> **TASK LIST**:
[1] Rewrite everything in the SSE post from "Is worth using" down to "the SSE instructions.", changing "floats" to "doubles".
[2] Write what comes next in the SSE post, picking up after its final sentence.

--- START OF SOURCE PASSAGE ---

Is worth using SSE or should I just rely on the compiler?

I am looking into SSE instructions which are great and started to work some simple code to measure the difference between a function using them and the same function using "standard" code (i.e non SSE). I realised that when I compiled the code (with the -O3 flag), the version using the SSE version of the function is actually (very slightly) "slower" than the version of the program which is NOT using SSE instructions. My guess is that:

the compiler does an excellent job at optimising the code
the SSE function could run faster but there's a cost to loading the floats to the registers which cancels out the benefit from using the SSE instructions.
the testSSE() function is not complex enough to really show a difference between a version of the program using SSE and one that doesn't.

--- END OF SOURCE PASSAGE ---
--- START OF DATA SHOWN ---

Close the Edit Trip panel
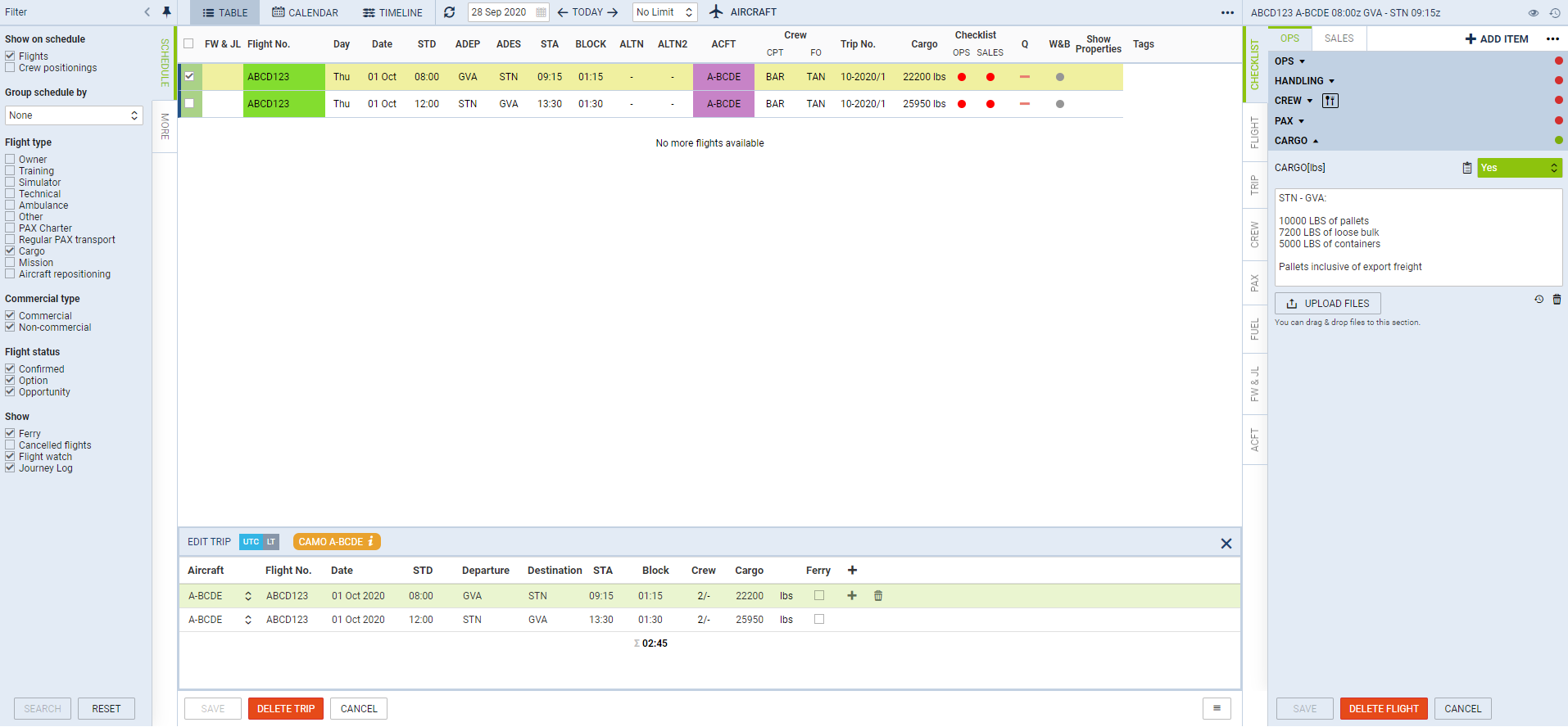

--- END OF DATA SHOWN ---

> **EXERCISE RESULTS**:
[1]
Is worth using SSE or should I just rely on the compiler?

I am looking into SSE instructions which are great and started to work some simple code to measure the difference between a function using them and the same function using "standard" code (i.e non SSE). I realised that when I compiled the code (with the -O3 flag), the version using the SSE version of the function is actually (very slightly) "slower" than the version of the program which is NOT using SSE instructions. My guess is that:

the compiler does an excellent job at optimising the code
the SSE function could run faster but there's a cost to loading the doubles to the registers which cancels out the benefit from using the SSE instructions.

[2]
Could anyone tell me what his/her thoughts are on this? Thanks a lot -

EDIT: so I corrected the code (see below the 2 code listings). Even with the corrected version which is shorter, the SSE version gives me 2''48 while the non-SSE version gives me 1''36, confirming the fact that, in that case the compiler does a better job than me!

EDIT: OLD CODE WITH BUG (see below correction version)

// compiled with c++ tmp.cpp -msse4 -o testSSE -O3

#include <iostream>
#include <cmath>

#include <stdio.h>
#include <pmmintrin.h>

inline void testSSE(float *node1, float *node2, float *node3, float *node4, float *result)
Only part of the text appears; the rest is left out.